═══ Passage choisi ═══

En ce qui concerne la situation géopolitique, les attaques de navires en mer Rouge (par les rebelles Houthis du Yémen) ont fait la une de l’actualité ces derniers temps, avec des conclusions pas toujours pertinentes à notre avis. Les tarifs de fret entre l’Asie et l’Europe ont clairement augmenté, soit parce que les navires doivent emprunter la route plus longue qui contourne l’Afrique, soit parce qu’ils doivent faire face à des dépenses de sécurité supplémentaires et à des primes d’assurance plus élevées s’ils traversent la mer Rouge et le canal de Suez. Mais l’ampleur de l’augmentation des coûts est sans commune mesure avec ce que l’on a connu pendant la pandémie – en partie grâce à une capacité de flotte plus abondante à l’heure actuelle.

En outre, le délai de deux semaines dû au réacheminement est plus facile à gérer aujourd’hui pour les entreprises occidentales qu’il ne l’était il y a quelques années, la plupart d’entre elles ayant revu leurs systèmes de gestion des stocks et leurs processus de production « juste à temps » après les difficultés rencontrées dur le Covid. Elles détiennent désormais des stocks « stratégiques » afin de pouvoir faire face à des problèmes imprévus dans la chaîne d’approvisionnement. Et, bien entendu, le retard dans la livraison des marchandises dû à l’allongement de l’itinéraire ne doit être traité qu’une seule fois : les envois suivants arriveront ensuite selon leur périodicité habituelle.

À ce titre, nous estimons qu’un blocus partiel de la mer Rouge – et, par voie de conséquence, du canal de Suez – est gérable. La fermeture du détroit d’Ormuz, en revanche, serait une tout autre histoire. En effet, cela signifierait que l’Iran a décidé de participer « officiellement » au conflit du Moyen-Orient, alors qu’il soutient actuellement par procuration les forces du Hezbollah au Liban et les rebelles Houthis au Yémen. Il est bien sûr quasiment impossible d’évaluer le risque d’une telle escalade de la guerre, mais nous pensons qu’il faut rester prudent. En effet, il semble peu probable que les marchés boursiers puissent continuer à ignorer les risques géopolitiques dans un tel scénario.

Les marchés obligataires ayant apparemment aussi anticipé les prochaines baisses de taux des banques centrales, nous préconisons des échéances légèrement plus courtes (environ 5 ans), en espérant que les taux du marché remonteront un peu au cours des prochaines semaines après leur baisse peut-être trop enthousiaste de ces dernières semaines. Cela s’explique notamment par le fait que le Trésor américain doit trouver des acheteurs pour ses nouvelles émissions d’obligations afin de couvrir les importants déficits budgétaires et de remplacer les vendeurs de papier du gouvernement américain (Chine et autres).

Les vendeurs d’obligations d’État américaines semblent (partiellement) réinvestir/diversifier dans l’or (et peut-être le franc suisse ?), à en juger par la force récente du lingot (et du franc suisse). Après avoir constaté que les États-Unis ont utilisé le pouvoir du dollar en tant que monnaie d’échange internationale pour exercer des pressions politiques ces dernières années, la Banque populaire de Chine (PBoC) pourrait bien avoir choisi de remplacer son stock de bons du Trésor américain par des réserves d’or, entre autres, comme première étape vers la promotion d’une nouvelle monnaie de réserve (adossée à l’or ?). La Banque populaire de Chine n’est d’ailleurs pas la seule banque centrale à stocker de l’or…

En résumé, la situation géopolitique reste très volatile et il est peu probable qu’elle change en 2024. Tôt ou tard, cette situation devra être compensée par une prime de risque, ce qui se traduira par une baisse des prix (des actions et des obligations). Notre message est donc de rester prudent et bien diversifié. D’un point de vue tactique, une légère réduction de l’échéance moyenne de la composante obligataire des portefeuilles n’est pas non plus une mauvaise idée à notre avis.

Il nous reste à souhaiter à toutes et tous une année 2024 heureuse et paisible, avec, nous l’espérons, des marchés financiers stables.

═══ Entrées fournies ═══

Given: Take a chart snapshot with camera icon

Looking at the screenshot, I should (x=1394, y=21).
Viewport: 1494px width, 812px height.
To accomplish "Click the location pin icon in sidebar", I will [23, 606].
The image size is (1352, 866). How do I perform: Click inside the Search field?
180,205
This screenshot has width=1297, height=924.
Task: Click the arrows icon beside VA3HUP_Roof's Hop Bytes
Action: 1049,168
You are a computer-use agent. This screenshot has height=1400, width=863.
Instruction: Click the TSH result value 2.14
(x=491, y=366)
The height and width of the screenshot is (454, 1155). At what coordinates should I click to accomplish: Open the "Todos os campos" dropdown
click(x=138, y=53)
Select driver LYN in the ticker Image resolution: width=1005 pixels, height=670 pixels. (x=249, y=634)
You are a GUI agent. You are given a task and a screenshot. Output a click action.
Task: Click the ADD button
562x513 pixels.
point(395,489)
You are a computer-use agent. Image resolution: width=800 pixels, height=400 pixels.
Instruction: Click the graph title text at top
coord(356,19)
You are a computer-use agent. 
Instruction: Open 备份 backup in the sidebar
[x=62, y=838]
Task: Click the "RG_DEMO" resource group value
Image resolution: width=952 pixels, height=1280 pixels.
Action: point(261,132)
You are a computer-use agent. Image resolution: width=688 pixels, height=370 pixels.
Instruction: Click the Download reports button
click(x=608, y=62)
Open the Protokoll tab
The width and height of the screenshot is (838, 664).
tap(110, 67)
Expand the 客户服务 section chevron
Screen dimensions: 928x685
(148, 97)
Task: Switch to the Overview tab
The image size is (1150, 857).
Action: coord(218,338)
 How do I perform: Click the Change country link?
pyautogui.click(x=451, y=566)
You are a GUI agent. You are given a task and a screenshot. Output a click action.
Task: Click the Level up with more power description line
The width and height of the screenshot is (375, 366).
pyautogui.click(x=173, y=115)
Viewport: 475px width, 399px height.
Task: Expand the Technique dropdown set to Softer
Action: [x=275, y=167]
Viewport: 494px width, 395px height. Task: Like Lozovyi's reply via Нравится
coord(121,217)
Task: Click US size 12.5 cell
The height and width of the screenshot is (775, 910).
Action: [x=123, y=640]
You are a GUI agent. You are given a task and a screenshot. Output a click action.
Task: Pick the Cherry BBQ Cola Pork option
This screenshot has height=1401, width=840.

═══

Travail à faire 1:
Répondez à ces questions à partir du passage :
(a) Combien de temps dure le délai dû au réacheminement des navires ?
(b) Quelle échéance est conseillée pour les obligations ?
(c) Quelle banque centrale pourrait remplacer ses bons du Trésor américain par des réserves d'or ?
Travail à faire 2:
Dans le passage, partez de « En résumé, la » et arrêtez-vous après « idée à notre avis. ». Recopiez ce morceau en mettant « vigilant » à la place de « prudent ».
Les entrées ne sont pas utiles pour cet exercice.

Résultat de l'exercice 1:
(a) Deux semaines.
(b) Environ 5 ans.
(c) La Banque populaire de Chine (PBoC).

Résultat de l'exercice 2:
En résumé, la situation géopolitique reste très volatile et il est peu probable qu’elle change en 2024. Tôt ou tard, cette situation devra être compensée par une prime de risque, ce qui se traduira par une baisse des prix (des actions et des obligations). Notre message est donc de rester vigilant et bien diversifié. D’un point de vue tactique, une légère réduction de l’échéance moyenne de la composante obligataire des portefeuilles n’est pas non plus une mauvaise idée à notre avis.